- [EXTRACTED TEXT]
Content starts
After a short introduction in most essential properties of real-life networks, we will devote the major part of the course to the theory of random graphs. Mathematically, it is natural to model a network as a graph of nodes connected by edges. The connections in these networks, such a friendships in social networks, are often a result of random events, therefore, the theory of random graphs is most suitable for their analysis. The methodology leverages on two important classes of stochastic processes: branching processes and martingales. We will cover three essential random graph models: Erdös-Rényi random graph, Configuration model, and Preferential Attachment model.

In the last part of the course we will cover important problems in Network Science that are directly related to the network structures: What are the most important nodes in the network? Do similar nodes usually connect to each other? Which nodes should receive the information first, if we want this information to reach as many people as possible?

The course will finish with hands-on research project and presentations.

**Examination.** Homework assignments , presentation of own research, and oral exam .
Content ends
- [SOURCE MATERIAL]
Content starts
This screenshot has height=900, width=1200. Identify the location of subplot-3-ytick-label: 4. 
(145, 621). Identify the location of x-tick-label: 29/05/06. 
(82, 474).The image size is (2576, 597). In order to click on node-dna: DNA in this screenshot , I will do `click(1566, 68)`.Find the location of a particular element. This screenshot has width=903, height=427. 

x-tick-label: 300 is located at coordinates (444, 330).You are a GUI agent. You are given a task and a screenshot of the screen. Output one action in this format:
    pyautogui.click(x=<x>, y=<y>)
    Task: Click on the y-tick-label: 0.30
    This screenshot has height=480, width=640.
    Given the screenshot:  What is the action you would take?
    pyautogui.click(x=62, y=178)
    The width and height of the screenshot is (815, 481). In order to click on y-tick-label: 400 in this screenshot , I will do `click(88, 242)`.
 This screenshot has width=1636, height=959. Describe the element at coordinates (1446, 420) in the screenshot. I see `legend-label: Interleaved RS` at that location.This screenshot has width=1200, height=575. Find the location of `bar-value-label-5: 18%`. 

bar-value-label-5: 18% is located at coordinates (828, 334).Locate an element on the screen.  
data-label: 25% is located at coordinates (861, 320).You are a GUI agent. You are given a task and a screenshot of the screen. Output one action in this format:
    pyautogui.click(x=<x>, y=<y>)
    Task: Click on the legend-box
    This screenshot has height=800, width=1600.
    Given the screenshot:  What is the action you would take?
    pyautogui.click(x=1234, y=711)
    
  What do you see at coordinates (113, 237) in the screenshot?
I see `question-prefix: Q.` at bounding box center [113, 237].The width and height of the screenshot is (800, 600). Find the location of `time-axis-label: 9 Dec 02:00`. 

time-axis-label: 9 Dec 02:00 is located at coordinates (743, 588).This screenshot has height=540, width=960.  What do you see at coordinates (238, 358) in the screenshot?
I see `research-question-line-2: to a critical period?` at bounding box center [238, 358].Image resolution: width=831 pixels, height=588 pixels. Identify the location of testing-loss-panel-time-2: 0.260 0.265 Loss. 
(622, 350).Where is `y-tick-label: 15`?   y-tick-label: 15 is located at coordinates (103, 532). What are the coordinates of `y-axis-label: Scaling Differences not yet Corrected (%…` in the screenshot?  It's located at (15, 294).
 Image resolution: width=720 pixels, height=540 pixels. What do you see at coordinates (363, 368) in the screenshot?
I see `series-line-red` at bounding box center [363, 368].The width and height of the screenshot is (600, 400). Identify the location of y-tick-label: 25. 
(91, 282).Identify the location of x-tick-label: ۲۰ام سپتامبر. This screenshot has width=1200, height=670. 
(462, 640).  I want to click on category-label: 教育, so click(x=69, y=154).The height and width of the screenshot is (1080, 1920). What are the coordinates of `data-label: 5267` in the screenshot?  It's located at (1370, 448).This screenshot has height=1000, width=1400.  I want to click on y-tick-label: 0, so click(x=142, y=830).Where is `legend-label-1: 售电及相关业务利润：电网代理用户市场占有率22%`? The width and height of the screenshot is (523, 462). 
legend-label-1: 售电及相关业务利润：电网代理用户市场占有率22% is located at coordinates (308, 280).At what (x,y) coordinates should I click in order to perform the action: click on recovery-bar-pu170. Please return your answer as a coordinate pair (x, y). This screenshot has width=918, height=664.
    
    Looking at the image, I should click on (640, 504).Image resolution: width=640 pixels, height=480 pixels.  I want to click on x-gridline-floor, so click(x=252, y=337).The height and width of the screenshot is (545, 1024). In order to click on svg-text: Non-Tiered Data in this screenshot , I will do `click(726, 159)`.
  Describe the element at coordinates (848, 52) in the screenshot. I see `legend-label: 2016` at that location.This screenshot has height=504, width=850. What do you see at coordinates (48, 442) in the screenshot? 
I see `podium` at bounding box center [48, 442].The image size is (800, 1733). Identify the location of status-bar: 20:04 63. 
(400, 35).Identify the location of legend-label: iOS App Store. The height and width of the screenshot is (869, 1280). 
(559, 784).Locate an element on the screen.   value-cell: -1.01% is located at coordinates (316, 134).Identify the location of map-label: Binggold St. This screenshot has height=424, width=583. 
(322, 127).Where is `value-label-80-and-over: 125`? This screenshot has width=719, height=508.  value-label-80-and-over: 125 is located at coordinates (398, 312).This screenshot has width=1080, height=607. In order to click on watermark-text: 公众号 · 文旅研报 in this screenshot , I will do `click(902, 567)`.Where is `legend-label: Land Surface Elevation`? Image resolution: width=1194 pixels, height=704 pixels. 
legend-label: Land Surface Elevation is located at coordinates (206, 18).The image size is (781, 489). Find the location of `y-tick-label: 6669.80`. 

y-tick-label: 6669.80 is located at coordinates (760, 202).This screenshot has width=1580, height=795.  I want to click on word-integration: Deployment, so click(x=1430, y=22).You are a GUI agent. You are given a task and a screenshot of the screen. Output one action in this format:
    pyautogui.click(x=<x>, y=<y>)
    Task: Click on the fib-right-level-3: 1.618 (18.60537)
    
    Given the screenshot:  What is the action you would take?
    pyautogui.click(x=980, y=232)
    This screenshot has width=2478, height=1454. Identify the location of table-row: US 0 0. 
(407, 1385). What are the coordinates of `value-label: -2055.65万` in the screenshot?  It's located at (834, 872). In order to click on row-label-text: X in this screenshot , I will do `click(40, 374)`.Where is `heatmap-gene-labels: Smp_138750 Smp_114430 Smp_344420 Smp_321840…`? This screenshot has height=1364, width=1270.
Content ends
- [DIRECTIONS]
[1] Answer the following from the course description.
(a) Which two classes of stochastic processes does the methodology draw on?
(b) Which three random graph models will the course cover?
(c) With what activities will the course finish?
[2] Render this sentence from the course description in French: "Mathematically, it is natural to model a network as a graph of nodes connected by edges."

- [RESULTS OF THE EXERCISE]
[1]
(a) Branching processes and martingales.
(b) The Erdös-Rényi random graph, the Configuration model, and the Preferential Attachment model.
(c) A hands-on research project and presentations.

[2] Mathématiquement, il est naturel de modéliser un réseau comme un graphe de nœuds reliés par des arêtes.